LISTED RECORDS:
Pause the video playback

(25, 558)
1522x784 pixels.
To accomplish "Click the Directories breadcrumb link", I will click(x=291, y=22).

---

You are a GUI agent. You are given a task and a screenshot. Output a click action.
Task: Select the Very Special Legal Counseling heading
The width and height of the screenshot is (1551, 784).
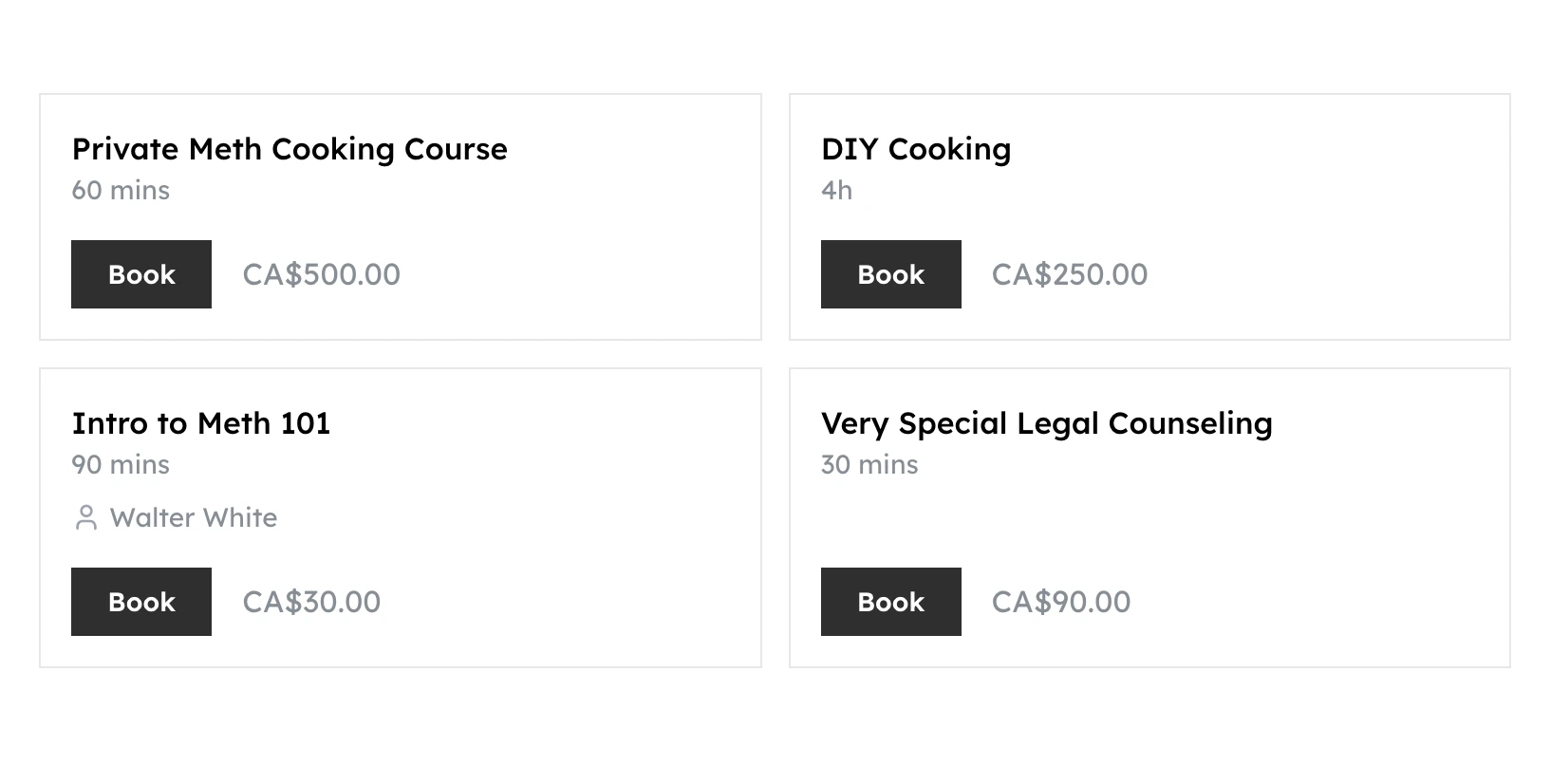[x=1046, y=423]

EXERCISE REQUIREMENTS:
Express the records as a numbered list with blank lines omitted, starting with the line containing "Pause the video playback" and going on through the line containing "will click(x=291, y=22).".

EXERCISE RESULT:
1. Pause the video playback
2. (25, 558)
3. 1522x784 pixels.
4. To accomplish "Click the Directories breadcrumb link", I will click(x=291, y=22).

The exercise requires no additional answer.